> **EXERCISE AIM**
Return all of the entries below exactly as they are given.

-- MATERIAL PROVIDED follows --

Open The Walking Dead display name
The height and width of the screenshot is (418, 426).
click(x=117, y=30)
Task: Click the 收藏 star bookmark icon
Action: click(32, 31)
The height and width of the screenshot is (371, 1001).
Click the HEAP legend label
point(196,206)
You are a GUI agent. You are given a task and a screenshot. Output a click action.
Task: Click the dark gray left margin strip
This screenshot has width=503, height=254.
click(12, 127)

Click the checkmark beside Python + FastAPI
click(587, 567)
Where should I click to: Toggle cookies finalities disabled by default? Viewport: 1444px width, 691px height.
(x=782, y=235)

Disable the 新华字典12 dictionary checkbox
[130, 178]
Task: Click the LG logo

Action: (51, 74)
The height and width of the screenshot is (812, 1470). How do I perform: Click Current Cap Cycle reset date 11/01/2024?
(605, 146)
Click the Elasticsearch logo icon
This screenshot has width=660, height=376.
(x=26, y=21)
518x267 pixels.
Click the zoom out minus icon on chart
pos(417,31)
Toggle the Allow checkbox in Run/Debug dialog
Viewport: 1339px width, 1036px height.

-- MATERIAL PROVIDED concluded --

> **TASK SOLUTION**
Open The Walking Dead display name
The height and width of the screenshot is (418, 426).
click(x=117, y=30)
Task: Click the 收藏 star bookmark icon
Action: click(32, 31)
The height and width of the screenshot is (371, 1001).
Click the HEAP legend label
point(196,206)
You are a GUI agent. You are given a task and a screenshot. Output a click action.
Task: Click the dark gray left margin strip
This screenshot has width=503, height=254.
click(12, 127)

Click the checkmark beside Python + FastAPI
click(587, 567)
Where should I click to: Toggle cookies finalities disabled by default? Viewport: 1444px width, 691px height.
(x=782, y=235)

Disable the 新华字典12 dictionary checkbox
[130, 178]
Task: Click the LG logo

Action: (51, 74)
The height and width of the screenshot is (812, 1470). How do I perform: Click Current Cap Cycle reset date 11/01/2024?
(605, 146)
Click the Elasticsearch logo icon
This screenshot has width=660, height=376.
(x=26, y=21)
518x267 pixels.
Click the zoom out minus icon on chart
pos(417,31)
Toggle the Allow checkbox in Run/Debug dialog
Viewport: 1339px width, 1036px height.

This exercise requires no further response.